- **MATERIAL PROVIDED**
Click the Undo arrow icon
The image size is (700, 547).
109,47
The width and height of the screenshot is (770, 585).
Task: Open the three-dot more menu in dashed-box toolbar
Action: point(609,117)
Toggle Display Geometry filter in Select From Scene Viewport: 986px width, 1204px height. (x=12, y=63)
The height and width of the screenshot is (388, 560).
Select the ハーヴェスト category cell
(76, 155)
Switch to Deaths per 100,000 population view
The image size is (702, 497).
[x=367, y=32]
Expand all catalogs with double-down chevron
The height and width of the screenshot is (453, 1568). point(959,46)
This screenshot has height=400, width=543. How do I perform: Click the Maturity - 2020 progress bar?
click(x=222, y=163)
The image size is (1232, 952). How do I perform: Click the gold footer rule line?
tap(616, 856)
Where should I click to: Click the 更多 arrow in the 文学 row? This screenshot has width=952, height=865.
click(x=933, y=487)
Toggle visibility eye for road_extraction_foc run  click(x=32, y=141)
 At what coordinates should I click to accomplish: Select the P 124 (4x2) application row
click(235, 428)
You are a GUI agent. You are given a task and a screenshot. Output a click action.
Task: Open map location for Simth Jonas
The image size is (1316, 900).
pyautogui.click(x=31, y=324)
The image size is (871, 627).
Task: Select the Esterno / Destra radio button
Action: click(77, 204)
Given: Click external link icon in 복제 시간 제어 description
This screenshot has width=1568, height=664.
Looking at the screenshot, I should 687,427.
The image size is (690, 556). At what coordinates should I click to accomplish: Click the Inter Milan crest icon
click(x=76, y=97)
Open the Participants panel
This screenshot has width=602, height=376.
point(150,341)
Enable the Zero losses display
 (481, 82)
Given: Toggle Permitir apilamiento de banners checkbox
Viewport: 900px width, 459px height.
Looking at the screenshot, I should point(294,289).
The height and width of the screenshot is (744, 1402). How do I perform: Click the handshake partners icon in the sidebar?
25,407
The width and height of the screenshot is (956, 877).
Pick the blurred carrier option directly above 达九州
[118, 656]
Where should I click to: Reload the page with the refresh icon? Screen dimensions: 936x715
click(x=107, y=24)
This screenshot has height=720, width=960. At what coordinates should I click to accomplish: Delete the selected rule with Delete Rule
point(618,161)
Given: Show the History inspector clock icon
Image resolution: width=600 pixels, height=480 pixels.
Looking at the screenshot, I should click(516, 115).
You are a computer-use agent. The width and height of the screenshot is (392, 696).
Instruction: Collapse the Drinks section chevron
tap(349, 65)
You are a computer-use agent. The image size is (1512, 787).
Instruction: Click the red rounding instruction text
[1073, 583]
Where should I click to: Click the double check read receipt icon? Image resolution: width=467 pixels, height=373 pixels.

- **ASSIGNMENT**
Looking at the material above, please copy exactly every line from its first line through the line containing "Toggle visibility eye", with both ends included and nothing else.

- **WRITTEN REPLY**
Click the Undo arrow icon
The image size is (700, 547).
109,47
The width and height of the screenshot is (770, 585).
Task: Open the three-dot more menu in dashed-box toolbar
Action: point(609,117)
Toggle Display Geometry filter in Select From Scene Viewport: 986px width, 1204px height. (x=12, y=63)
The height and width of the screenshot is (388, 560).
Select the ハーヴェスト category cell
(76, 155)
Switch to Deaths per 100,000 population view
The image size is (702, 497).
[x=367, y=32]
Expand all catalogs with double-down chevron
The height and width of the screenshot is (453, 1568). point(959,46)
This screenshot has height=400, width=543. How do I perform: Click the Maturity - 2020 progress bar?
click(x=222, y=163)
The image size is (1232, 952). How do I perform: Click the gold footer rule line?
tap(616, 856)
Where should I click to: Click the 更多 arrow in the 文学 row? This screenshot has width=952, height=865.
click(x=933, y=487)
Toggle visibility eye for road_extraction_foc run  click(x=32, y=141)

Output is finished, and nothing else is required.